Japan’s Ruling Liberal Democratic Party Is Reportedly Planning to Make it Easier for Traditional Banks to Expand into Fintech and Other Sectors

The Japanese Liberal Democratic Party, the nation’s ruling-party, is reportedly planning to make it easier for local banking institutions to branch out into different sectors, which could help them compete with or even push back against emerging Fintech firms and other tech startups.

The party’s financial policy research group says it wants to propose changes to Japan’s banking law. The research panel recommends easing limits on Japanese lenders’ lines of business and they also suggest relaxing limits on non-financial companies.

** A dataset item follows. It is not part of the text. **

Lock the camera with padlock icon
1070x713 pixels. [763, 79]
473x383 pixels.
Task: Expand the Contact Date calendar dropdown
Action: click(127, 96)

As first reported by Bloomberg, the new banking law proposal was introduced last week, however, the current version doesn’t mention which specific sectors traditional banks should be allowed to enter.

The Japanese government has been working on various initiatives in order to further improve the $5 trillion economy’s financial services industry. The country’s government might allow Big Tech firms and other external businesses to play a bigger role in the local Fintech industry.

Japanese lawmakers have recommended providing more assistance to lenders, who may be struggling due to several years of historically low interest rates. They are also tasked with even more responsibilities at this critical time, as they need to support Japanese businesses and households impacted by the deadly COVID-19 outbreak.

Seiji Kihara, deputy chairman at the LDP’s research council, who is leading the new banking law proposal, told Bloomberg:

“We are no longer in an era where we need to straitjacket banks with regulation. You can’t support regional economies only through Fintech.”

Japanese Prime Minister Shinzo Abe’s administration has removed some of the limitations and restrictions placed on money transfers facilitated by tech firms. It now appears that an increasing number of local technology companies could begin offering financial services, which seems like a growing trend in other Asian countries with large economies such as Indonesia.

Open Banking in Japan (along with other jurisdictions) has also taken off, with bank clients’ information now easily available to other service providers, after obtaining the users’ consent.

Japanese banks say that deregulation or easing restrIctions should be done in a balanced manner.

Kanetsugu Mike, Chairman of the Japanese Bankers Association, recently noted:

“While keeping with the spirit of regulation, it’s important to secure an equal footing among players.”

Banks in Japan could generate more revenue if they enter the advertising industry. For instance, lenders may be able to charge advertising firms that want to work with online banking clients. Banks could provide customers’ transaction information to advertisers (after obtaining consent).

Banks based in Singapore have expanded into the digital commerce sector after regulators removed certain restrictions.

According to a recent report, Japan’s largest banks will be looking into the potential benefits of using electronic money and digital currencies in order to make banks and cashless payments systems interoperable.

The initiative has been launched by Japan’s Mitsubishi UFJ Financial Group, the world’s fifth-largest bank in terms of total assets (appr. $2.5 trillion); Mizuho, the third-largest financial services company in Japan with around $1.8 trillion in assets; and Sumitomo Mitsui Corporation Group, a multinational banking, and financial services institution based in Tokyo.